Scrapling Web Scraping Python Tutorial: Adaptive Scraping
Scrapling is a Python web scraping library designed to solve one of the biggest pain points in scraping: broken selectors. when a website changes its HTML structure, traditional scrapers break. Scrapling uses intelligent, adaptive selectors that can still find the right elements even after a website redesign.

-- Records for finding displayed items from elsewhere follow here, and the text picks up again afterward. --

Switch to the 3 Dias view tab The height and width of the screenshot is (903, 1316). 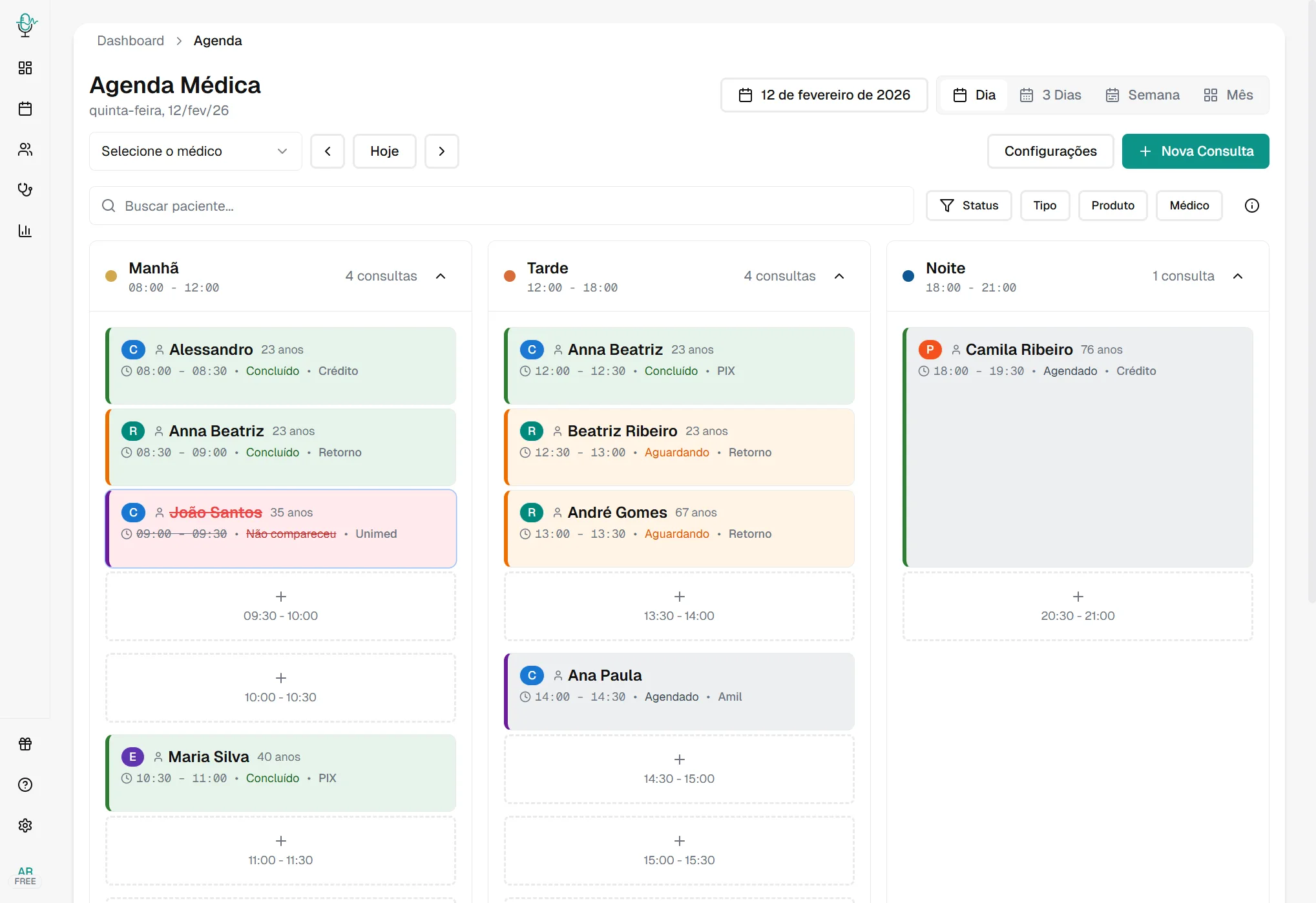point(1050,95)
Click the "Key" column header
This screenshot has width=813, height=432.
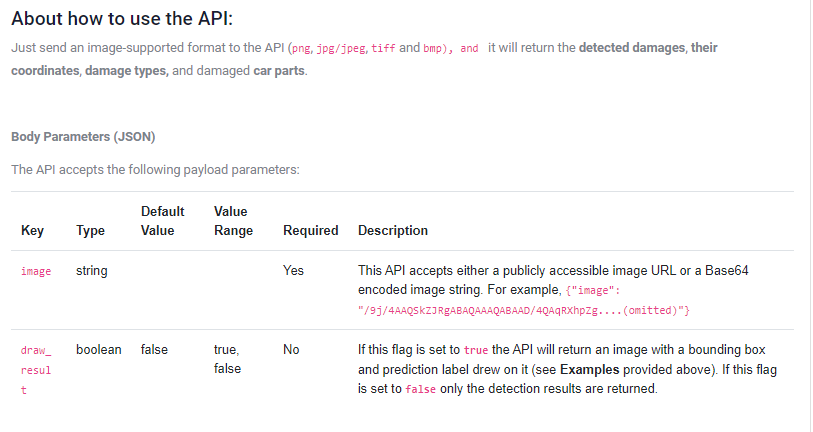(x=32, y=231)
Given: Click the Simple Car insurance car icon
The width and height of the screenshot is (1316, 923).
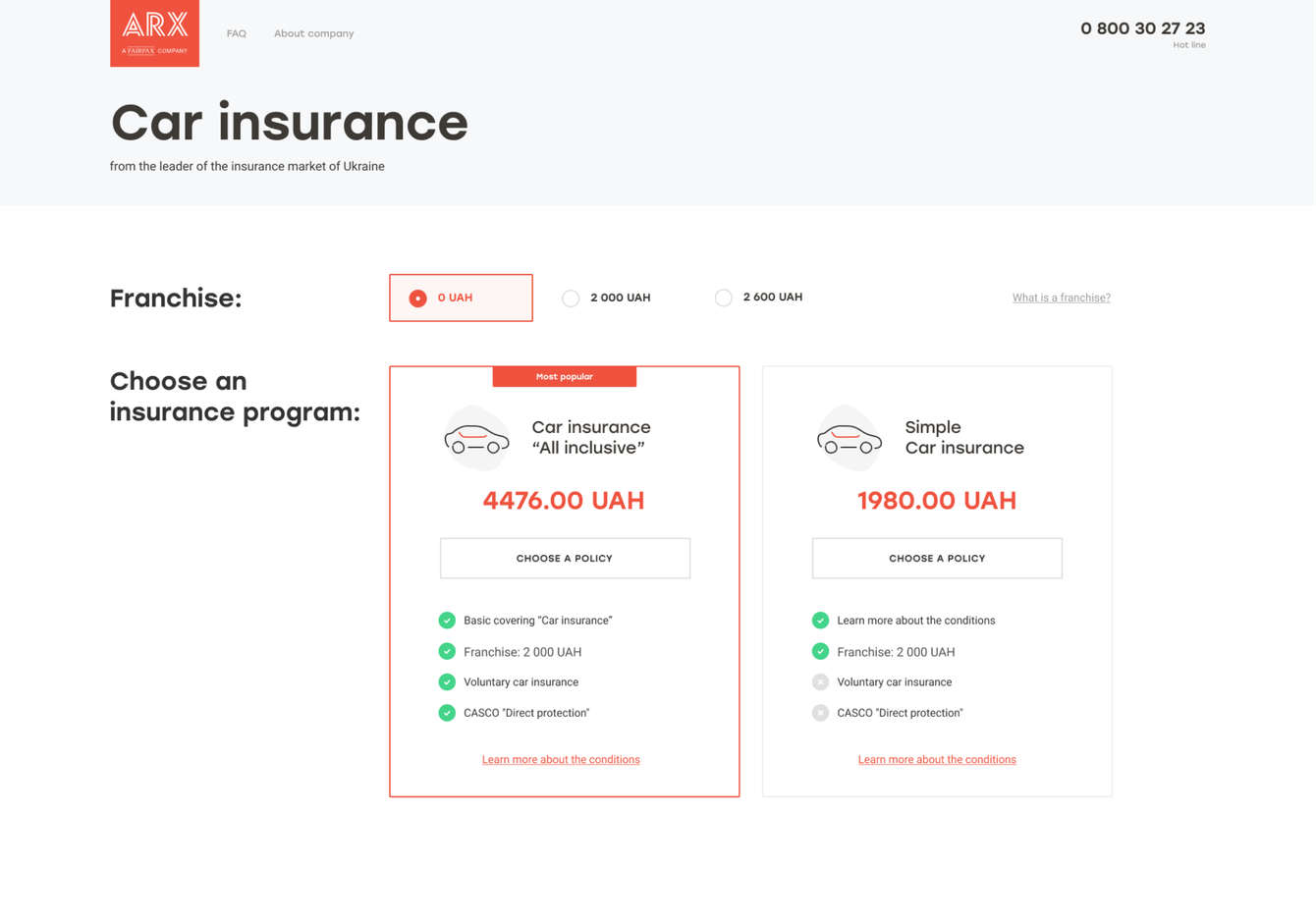Looking at the screenshot, I should (x=850, y=439).
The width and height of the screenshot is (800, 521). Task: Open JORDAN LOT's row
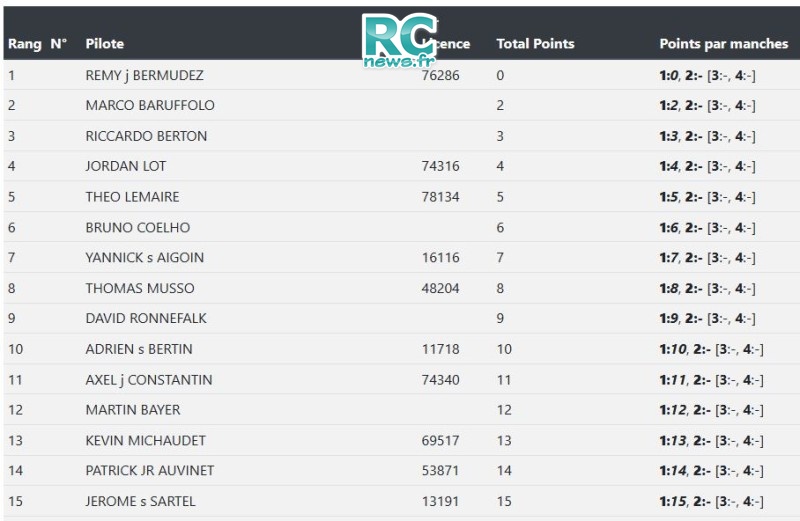point(402,166)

this tutorial covers everything you need to start scraping with Scrapling, from basic usage to advanced techniques with proxy integration.
What is Scrapling
Scrapling is an open-source Python library that takes a different approach to element selection. instead of relying solely on CSS selectors or XPath that break when HTML changes, Scrapling builds a fingerprint of each element based on multiple attributes. when the page structure changes, it uses fuzzy matching to locate the same element in the new layout.
key features include:
- adaptive selectors: elements are identified by multiple properties, not just their CSS path
- auto-match: if an element moves in the DOM, Scrapling can still find it
- built-in stealth: browser fingerprint randomization and anti-detection features
- playwright integration: full JavaScript rendering support
- clean API: simple, intuitive interface inspired by BeautifulSoup
Installation
install Scrapling with pip:
pip install scrapling
python -m scrapling install # installs browser dependencies
this installs the core library plus Playwright browsers for JavaScript rendering.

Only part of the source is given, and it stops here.